Look through the lines below; wherever the word "field" appears, copy that line.
# # # # #
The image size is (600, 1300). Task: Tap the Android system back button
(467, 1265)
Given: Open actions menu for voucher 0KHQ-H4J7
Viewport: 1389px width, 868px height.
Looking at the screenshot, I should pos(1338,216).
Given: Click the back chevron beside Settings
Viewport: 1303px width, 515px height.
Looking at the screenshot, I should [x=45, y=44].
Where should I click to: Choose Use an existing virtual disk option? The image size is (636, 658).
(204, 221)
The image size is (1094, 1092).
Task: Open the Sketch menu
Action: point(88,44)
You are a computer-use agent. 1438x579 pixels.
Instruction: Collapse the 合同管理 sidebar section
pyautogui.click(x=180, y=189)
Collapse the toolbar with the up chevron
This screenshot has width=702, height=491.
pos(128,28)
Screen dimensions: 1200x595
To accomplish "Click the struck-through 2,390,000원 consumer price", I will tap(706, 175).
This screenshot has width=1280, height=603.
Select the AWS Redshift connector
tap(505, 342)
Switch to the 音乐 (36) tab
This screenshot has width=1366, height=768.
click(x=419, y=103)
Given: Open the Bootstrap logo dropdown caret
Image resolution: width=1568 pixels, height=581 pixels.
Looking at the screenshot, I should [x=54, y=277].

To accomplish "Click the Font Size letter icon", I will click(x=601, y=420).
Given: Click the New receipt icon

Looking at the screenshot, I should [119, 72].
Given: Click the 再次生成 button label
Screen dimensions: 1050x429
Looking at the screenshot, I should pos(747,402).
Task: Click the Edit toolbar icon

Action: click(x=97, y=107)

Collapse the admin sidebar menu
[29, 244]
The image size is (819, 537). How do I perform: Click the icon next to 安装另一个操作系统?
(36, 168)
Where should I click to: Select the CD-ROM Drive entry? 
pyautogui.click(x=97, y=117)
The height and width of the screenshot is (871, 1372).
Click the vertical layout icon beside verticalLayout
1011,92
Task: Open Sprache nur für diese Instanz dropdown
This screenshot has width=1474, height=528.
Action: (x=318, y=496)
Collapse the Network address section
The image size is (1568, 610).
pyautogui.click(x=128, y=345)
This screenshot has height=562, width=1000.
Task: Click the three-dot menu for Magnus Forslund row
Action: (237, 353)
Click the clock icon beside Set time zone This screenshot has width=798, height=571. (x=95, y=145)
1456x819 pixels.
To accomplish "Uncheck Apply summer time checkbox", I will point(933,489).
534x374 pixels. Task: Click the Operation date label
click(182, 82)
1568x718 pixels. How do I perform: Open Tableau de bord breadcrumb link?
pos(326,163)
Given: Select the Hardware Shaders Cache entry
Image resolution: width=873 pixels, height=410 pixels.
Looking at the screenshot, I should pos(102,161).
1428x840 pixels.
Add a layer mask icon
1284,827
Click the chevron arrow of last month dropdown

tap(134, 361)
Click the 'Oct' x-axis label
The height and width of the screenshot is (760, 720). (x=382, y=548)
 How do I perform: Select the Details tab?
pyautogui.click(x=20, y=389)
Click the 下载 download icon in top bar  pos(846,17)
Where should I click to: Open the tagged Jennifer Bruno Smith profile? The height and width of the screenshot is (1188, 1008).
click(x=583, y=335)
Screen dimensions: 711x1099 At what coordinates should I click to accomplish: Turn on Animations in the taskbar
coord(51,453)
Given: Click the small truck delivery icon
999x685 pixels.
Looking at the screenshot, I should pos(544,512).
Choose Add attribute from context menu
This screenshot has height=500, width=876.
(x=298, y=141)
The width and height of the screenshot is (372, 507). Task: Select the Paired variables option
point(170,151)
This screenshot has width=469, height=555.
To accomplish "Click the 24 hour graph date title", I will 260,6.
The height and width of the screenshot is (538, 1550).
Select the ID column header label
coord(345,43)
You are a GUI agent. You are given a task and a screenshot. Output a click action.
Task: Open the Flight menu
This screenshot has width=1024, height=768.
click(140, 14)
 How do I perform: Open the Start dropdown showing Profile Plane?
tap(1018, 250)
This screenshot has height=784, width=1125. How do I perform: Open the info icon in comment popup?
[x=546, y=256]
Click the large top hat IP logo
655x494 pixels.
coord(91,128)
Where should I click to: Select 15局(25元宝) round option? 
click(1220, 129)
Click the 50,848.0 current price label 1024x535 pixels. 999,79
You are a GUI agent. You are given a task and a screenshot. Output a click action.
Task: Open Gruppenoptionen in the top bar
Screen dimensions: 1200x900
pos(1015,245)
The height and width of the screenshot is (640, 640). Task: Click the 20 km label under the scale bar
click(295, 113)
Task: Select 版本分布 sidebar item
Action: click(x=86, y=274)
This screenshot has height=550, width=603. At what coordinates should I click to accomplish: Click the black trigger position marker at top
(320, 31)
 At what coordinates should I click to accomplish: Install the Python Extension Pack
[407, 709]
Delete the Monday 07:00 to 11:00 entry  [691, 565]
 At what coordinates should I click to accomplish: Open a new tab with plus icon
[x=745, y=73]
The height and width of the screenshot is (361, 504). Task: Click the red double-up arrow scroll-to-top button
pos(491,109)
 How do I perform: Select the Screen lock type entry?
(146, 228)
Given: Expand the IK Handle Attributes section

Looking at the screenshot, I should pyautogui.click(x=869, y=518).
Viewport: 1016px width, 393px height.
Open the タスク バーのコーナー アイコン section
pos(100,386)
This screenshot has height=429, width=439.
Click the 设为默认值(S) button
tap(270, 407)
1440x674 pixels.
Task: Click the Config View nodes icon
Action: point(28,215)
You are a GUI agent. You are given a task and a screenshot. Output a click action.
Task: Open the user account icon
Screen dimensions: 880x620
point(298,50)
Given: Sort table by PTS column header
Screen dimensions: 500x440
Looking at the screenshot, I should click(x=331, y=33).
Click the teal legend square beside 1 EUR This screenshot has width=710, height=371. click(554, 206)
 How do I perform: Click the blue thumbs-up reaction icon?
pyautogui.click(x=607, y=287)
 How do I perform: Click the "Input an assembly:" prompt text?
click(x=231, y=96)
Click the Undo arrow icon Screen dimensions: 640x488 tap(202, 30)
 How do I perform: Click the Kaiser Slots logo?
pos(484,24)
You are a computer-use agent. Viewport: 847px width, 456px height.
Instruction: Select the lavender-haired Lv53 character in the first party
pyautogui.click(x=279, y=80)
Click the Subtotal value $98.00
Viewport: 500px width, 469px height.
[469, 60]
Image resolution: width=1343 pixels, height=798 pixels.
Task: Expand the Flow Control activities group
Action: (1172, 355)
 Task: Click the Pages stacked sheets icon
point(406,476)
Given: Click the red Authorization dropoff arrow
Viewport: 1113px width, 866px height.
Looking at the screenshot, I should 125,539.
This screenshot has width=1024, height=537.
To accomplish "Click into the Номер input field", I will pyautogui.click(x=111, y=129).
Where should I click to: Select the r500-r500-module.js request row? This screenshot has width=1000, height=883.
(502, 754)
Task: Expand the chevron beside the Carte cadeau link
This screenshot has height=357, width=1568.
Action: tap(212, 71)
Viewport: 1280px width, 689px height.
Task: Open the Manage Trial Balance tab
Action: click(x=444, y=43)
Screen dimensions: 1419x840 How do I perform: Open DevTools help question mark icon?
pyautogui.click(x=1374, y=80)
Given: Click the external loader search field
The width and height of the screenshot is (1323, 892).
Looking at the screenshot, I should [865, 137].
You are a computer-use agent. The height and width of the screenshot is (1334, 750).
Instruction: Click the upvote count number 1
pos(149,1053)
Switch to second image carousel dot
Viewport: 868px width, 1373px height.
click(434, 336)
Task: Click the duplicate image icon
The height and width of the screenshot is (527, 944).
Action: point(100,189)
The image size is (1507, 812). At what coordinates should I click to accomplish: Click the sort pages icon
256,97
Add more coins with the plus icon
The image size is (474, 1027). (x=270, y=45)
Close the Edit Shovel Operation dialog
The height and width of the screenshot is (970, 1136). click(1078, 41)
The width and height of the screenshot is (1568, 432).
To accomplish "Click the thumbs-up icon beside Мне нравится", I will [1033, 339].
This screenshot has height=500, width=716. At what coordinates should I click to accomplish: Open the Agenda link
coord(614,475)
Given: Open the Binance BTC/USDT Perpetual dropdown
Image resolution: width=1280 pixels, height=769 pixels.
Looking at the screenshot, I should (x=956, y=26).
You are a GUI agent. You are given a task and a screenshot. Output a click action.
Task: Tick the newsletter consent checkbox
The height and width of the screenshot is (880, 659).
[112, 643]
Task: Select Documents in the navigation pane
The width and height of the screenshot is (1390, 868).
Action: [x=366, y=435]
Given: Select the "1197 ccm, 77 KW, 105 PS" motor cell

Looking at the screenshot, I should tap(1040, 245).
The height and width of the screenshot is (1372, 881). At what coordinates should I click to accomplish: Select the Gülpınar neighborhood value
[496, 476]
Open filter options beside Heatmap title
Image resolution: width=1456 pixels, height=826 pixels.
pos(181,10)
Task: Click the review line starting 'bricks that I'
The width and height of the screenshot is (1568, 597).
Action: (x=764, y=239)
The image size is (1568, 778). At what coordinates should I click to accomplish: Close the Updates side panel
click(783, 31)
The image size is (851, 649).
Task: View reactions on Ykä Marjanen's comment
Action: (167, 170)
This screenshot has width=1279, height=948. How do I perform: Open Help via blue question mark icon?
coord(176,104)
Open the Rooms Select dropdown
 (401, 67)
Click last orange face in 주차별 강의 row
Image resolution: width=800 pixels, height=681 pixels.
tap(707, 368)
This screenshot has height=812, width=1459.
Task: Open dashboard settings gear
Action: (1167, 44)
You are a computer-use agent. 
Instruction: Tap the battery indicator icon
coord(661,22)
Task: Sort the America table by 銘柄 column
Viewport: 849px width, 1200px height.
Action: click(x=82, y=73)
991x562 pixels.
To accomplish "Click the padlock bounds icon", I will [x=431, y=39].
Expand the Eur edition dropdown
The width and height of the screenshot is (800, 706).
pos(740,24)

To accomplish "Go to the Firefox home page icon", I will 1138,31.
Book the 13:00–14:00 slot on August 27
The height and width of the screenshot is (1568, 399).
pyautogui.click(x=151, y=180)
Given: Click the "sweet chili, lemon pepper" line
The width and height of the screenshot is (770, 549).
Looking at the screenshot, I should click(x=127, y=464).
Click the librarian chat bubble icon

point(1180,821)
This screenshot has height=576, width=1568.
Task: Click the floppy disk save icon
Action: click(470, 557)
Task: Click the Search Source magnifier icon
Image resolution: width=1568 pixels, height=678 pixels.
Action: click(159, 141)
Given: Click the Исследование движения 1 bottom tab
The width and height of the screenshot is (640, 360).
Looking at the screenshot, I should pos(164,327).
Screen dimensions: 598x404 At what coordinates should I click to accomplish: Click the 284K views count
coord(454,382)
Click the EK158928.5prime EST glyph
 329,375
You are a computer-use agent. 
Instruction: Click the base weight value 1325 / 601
# # # # #
■ Exercise output:
To accomplish "Click into the Номер input field", I will pyautogui.click(x=111, y=129).
Given: Click the external loader search field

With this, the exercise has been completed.